Renato, the Painter was awarded IPPYGold medalthe top prize in the 2013 Independent Publisher (IPPY) Book awards. That year the number one spot in the literary fiction category was a tie, and Eugene Mirabelli’s novel shared top honors. The Awards program was created to highlight the year’s most distinguished books from independent publishers.

An additional honor came later — in a twenty-year round up for a summer reading list, Renato, the Painter, was chosen as the best of the best from 2013.


The following review is from the premiere source that critics and book sellers alike rely on, Shelf Awareness . . .
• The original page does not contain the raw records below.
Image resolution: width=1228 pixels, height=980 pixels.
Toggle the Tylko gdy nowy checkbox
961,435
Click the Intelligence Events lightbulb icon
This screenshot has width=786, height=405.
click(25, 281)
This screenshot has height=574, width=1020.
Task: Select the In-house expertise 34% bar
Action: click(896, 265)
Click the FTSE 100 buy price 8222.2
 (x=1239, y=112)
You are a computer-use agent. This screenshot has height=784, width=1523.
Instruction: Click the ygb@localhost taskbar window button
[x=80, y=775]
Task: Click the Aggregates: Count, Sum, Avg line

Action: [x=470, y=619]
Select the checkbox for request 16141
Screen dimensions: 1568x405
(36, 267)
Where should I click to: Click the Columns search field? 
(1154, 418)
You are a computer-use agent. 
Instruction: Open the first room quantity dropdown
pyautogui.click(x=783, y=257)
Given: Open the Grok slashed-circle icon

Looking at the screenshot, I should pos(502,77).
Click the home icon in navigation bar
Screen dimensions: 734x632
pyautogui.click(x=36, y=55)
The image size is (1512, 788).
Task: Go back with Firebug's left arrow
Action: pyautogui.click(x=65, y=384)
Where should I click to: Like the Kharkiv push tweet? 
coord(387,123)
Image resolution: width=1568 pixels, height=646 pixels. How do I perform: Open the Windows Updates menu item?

As is the case with many first-person novels, the hero of Eugene Mirabelli’s Renato, the Painter is a foundling. When a baby appears on the doorstep of Bianca and Fidele Stilamare, they name the child Renato—Italian for “reborn”—and he grows up to become an artist whose fine work has failed to receive the accolades it deserves. (The same might also be said of Mirabelli himself.)
This sequel to earlier Mirabelli novels like The Passion of Terri Heart and The Goddess in Love with a Horse is a powerful, life-affirming story, a lusty, bawdy, hilarious romp through life as recounted by Renato in his old age. As a young boy, Renato enjoyed reading one of the few books in the Italian immigrant family’s home: Benvenuto Cellini’s Autobiography. As he grows up, his love of girls, then women, then drawing and painting, grows stronger and stronger until he feels he must devote his life to them (all of them). He marries, but that doesn’t go well; although he loves his wife deeply, they remain apart–closely apart, that is, on opposite sides of Boston’s Charles River, which only makes their relationship more hilarious and frustrating.
Later, a young woman, Avalon, the daughter of a close and dear friend, comes along with her son Kim. Renato just wants to help her out, but their relationship gradually evolves into something tender and beautiful: “Her hand glided from my shoulder to my flank with a caution so gentle it startled, she had a vigorous embrace and such tenderly inquisitive fingers as to doom a young man to her touch, and I was grateful to be old.” Mirabelli’s lovely, poetic prose, which fills his characterization of Renato to its brim, is a joy.
“Looking back, I’m baffled that I haven’t done better,” Renato reflects. “I don’t mean painting; I’ve done all right painting even if nobody knows it. But I could have given more time to my friends, could have listened more and complained less, could have been more generous to everyone.” Renato has done well, has lived and loved, and has served his mentor Cellini very well indeed.
—Tom Lavoie
Shelf Talker: Once you’ve read this lovely novel, you’ll be hunting down the rest of Mirabelli’s stories, which form an extended history of the fictional Cavallu clan.